Oh, those skater girls. We've talked a lot about the "mean girls" and how sometimes they're actually mean, but sometimes it's just that focused intensity. When you talk to them they aren't mean at all.
Focus during practice isn't the only manifestation of this "skater attitude." These kids also have the ability to accept correction and criticism. And it's not just because they have a coach who isn't mean. I've seen kids put up with a level and style of criticism that I would not feel comfortable with, but the skaters, and their parents, will swear by the coach.
The "skater attitude" is all about compartmentalizing. People who are good at taking criticism understand that comments about skill or output is not the same thing as comments about "you." Skaters need to put the skating criticism where it belongs--with the skating. They understand the difference between "that axel was poorly done" and "you are a bad person."
Some coaches will overtly reinforce this by stating, for instance "I love how hard you're working today, but let's talk about the technical errors that are preventing success at this skill." But some coaches won't sugar coat at all-- "what's wrong with that axel today! Let's fix it!"

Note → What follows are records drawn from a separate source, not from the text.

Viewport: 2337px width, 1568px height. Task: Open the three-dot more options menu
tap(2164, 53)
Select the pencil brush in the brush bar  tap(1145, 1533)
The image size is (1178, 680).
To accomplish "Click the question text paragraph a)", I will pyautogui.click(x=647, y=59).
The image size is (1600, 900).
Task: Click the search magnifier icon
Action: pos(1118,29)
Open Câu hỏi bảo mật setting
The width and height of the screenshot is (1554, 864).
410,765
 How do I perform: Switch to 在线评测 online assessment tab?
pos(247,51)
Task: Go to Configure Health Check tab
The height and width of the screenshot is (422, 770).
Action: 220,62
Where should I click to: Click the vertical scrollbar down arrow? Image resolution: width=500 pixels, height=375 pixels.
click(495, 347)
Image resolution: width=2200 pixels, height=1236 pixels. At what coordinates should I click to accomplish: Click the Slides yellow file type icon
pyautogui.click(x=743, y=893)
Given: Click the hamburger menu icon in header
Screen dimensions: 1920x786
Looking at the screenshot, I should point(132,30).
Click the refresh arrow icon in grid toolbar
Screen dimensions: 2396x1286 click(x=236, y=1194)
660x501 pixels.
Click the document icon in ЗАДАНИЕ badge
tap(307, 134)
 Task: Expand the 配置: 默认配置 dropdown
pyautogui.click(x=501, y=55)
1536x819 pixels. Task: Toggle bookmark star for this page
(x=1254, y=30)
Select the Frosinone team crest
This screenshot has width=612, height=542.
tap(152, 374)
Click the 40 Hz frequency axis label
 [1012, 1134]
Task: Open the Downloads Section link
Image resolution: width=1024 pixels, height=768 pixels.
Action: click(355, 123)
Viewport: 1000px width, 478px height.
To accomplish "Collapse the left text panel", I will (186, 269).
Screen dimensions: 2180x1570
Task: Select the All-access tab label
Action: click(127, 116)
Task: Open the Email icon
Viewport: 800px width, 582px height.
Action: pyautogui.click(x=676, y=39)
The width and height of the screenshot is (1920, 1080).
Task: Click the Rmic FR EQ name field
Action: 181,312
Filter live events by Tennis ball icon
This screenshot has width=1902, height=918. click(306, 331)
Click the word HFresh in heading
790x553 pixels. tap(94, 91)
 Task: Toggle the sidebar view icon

So how do you develop that skater attitude--the thick skin that lets you take the correction without ruining your day?
It isn't personal
Your private coach loves you. Your class coach doesn't care enough about you to mess with you. (Harsh but true at the most basic level.) Neither of these individuals will get any benefit from wrecking your self esteem. Criticism of skating is just that. Criticism of skating. Parents, if your child gets off the ice upset, don't immediately blame the coach. Find out why the child is upset; if she's angry at the coach for being critical, reinforce the coach by stating something along the lines of "oh, the coach criticized your [skill/work ethic/attitude]. Make it clear that the coach is focused on the skating, not on the person.
The coach's success is your success
A coach whose skaters fail or are miserable does not get students. The coach needs you way more than you need him. This is just another thing to remind yourself--the coach has no vested interest in criticizing you as a person.
Remember (better yet write down) exactly what the coach is saying, and then see if you can observe that in yourself when you're practicing on your own. (You are practicing on your own, right?) This will help you own the criticism, or better yet, fix the problem.
Observe the skaters with that thick skin--how do they react when the coach criticizes their skating? Do they argue? Make excuses? Disengage? Or do they listen, absorb, and utilize the criticism to make their skating better?
Some coaches are inappropriately critical
I know of coaches who are fine with the kids, but hideously critical of the parents. The kids pick up on this and it can destroy a coaching relationship. I've heard coaches tell kids that they are stupid because they aren't understanding a technique. I've heard coaches tell kids that they can't skate because they're fat (even to kids who are not in fact, fat). This is personal criticism and it is wrong. Abuse--physical and emotional--happens, and you need to be alert for it.
Day-to-day healthy criticism of skating is not abuse, and you need to be sensitive to the difference. You don't need to develop a thick skin. Just use the one you were born with.